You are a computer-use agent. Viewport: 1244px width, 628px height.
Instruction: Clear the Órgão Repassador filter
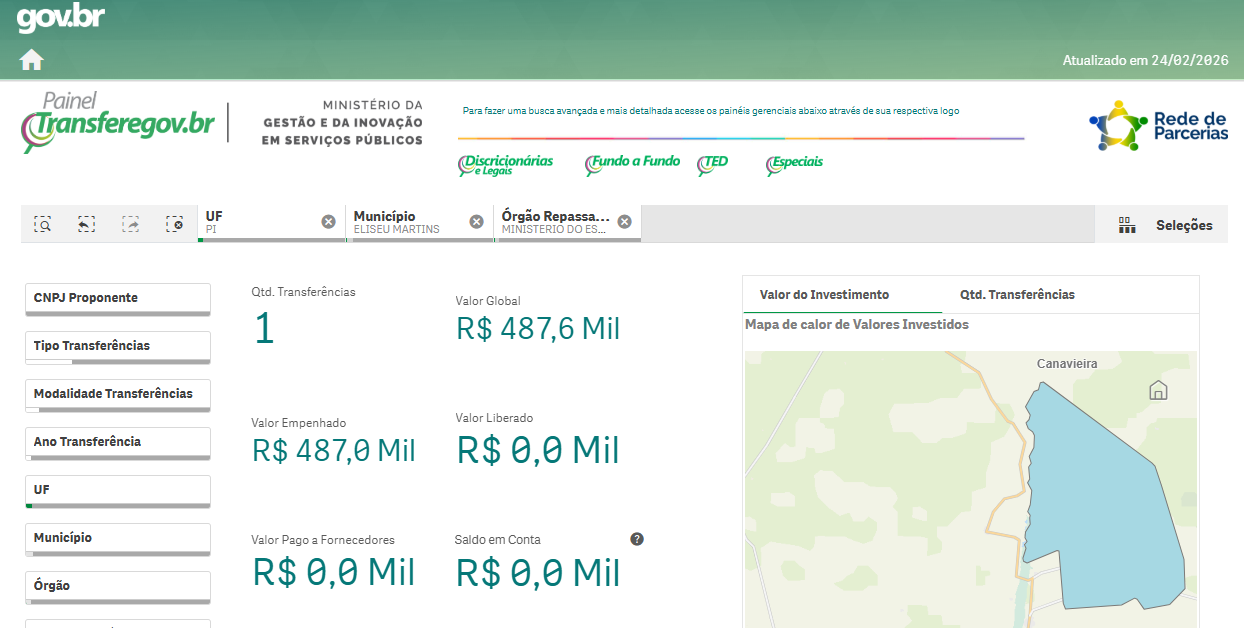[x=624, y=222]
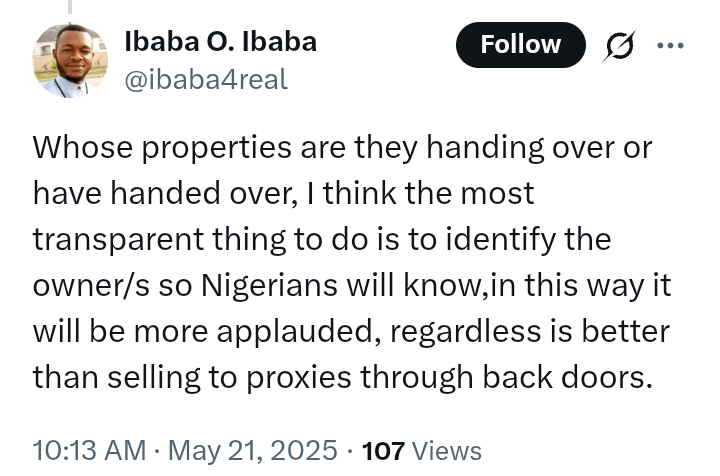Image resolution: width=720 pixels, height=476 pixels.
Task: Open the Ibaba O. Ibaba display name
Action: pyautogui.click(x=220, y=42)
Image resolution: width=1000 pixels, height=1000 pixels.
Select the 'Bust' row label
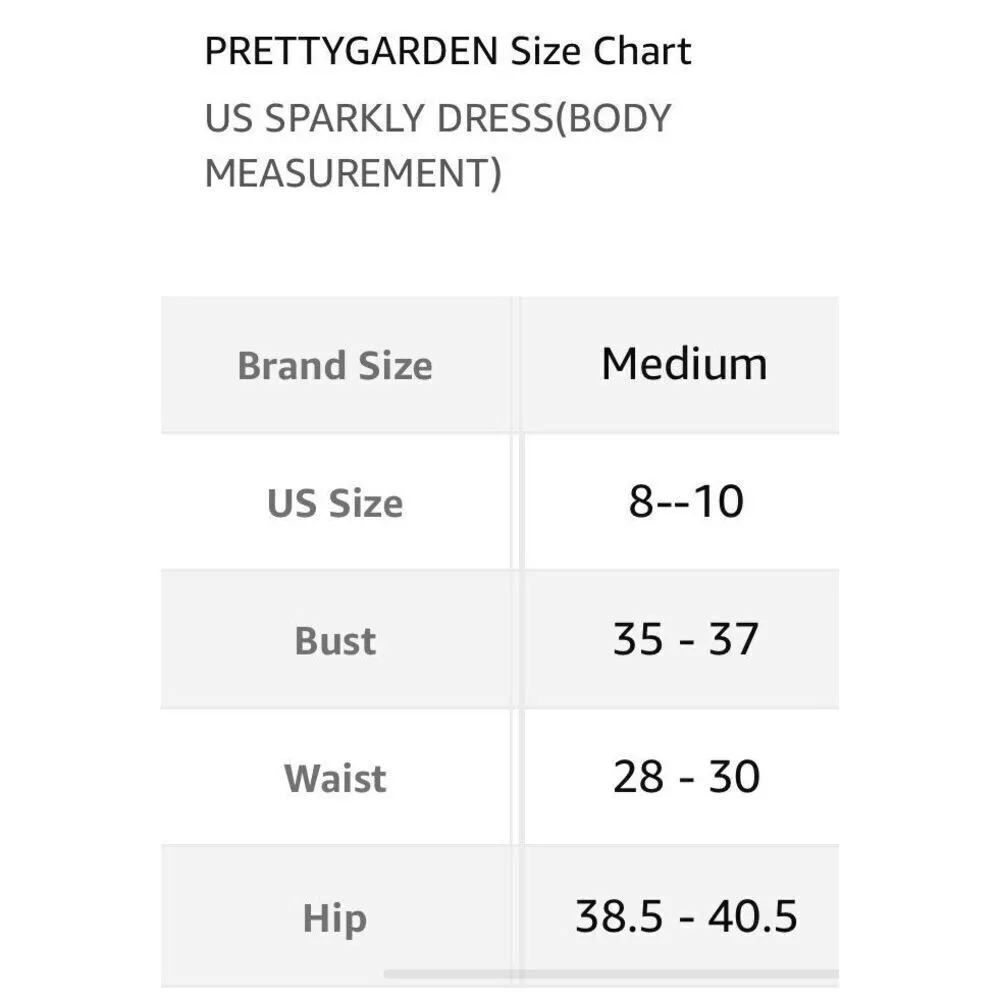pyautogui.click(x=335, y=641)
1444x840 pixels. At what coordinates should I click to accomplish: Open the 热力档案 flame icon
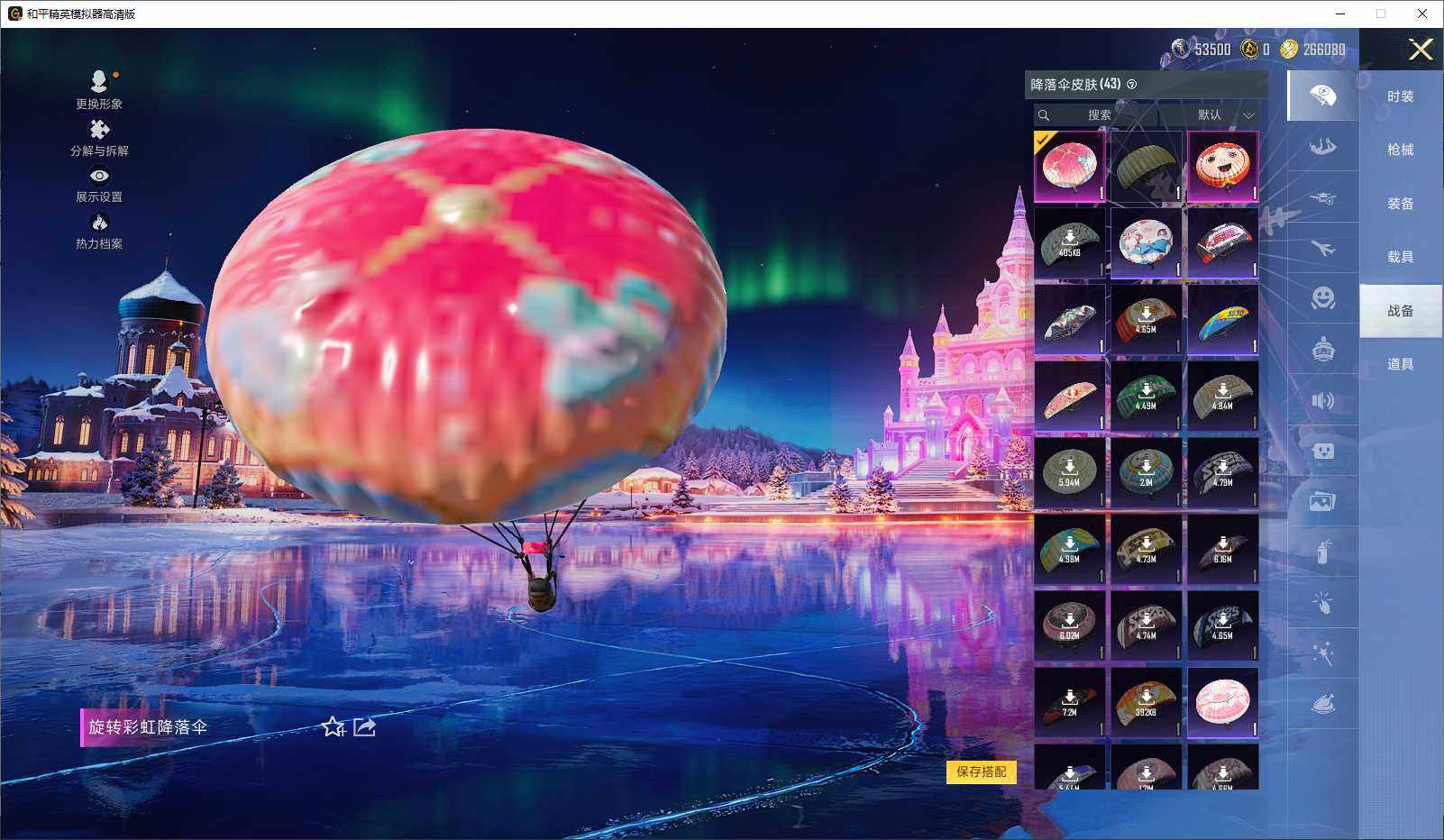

********************

(TASK PROMPT): Once more, please print all the lines above exactly, without their pictures.

(ANSWER SECTION):
You are a computer-use agent. Viewport: 1244px width, 628px height.
Instruction: Clear the Órgão Repassador filter
[x=624, y=222]
Image resolution: width=720 pixels, height=476 pixels.
Task: Open the Ibaba O. Ibaba display name
Action: pyautogui.click(x=220, y=42)
Image resolution: width=1000 pixels, height=1000 pixels.
Select the 'Bust' row label
pyautogui.click(x=335, y=641)
1444x840 pixels. At what coordinates should I click to accomplish: Open the 热力档案 flame icon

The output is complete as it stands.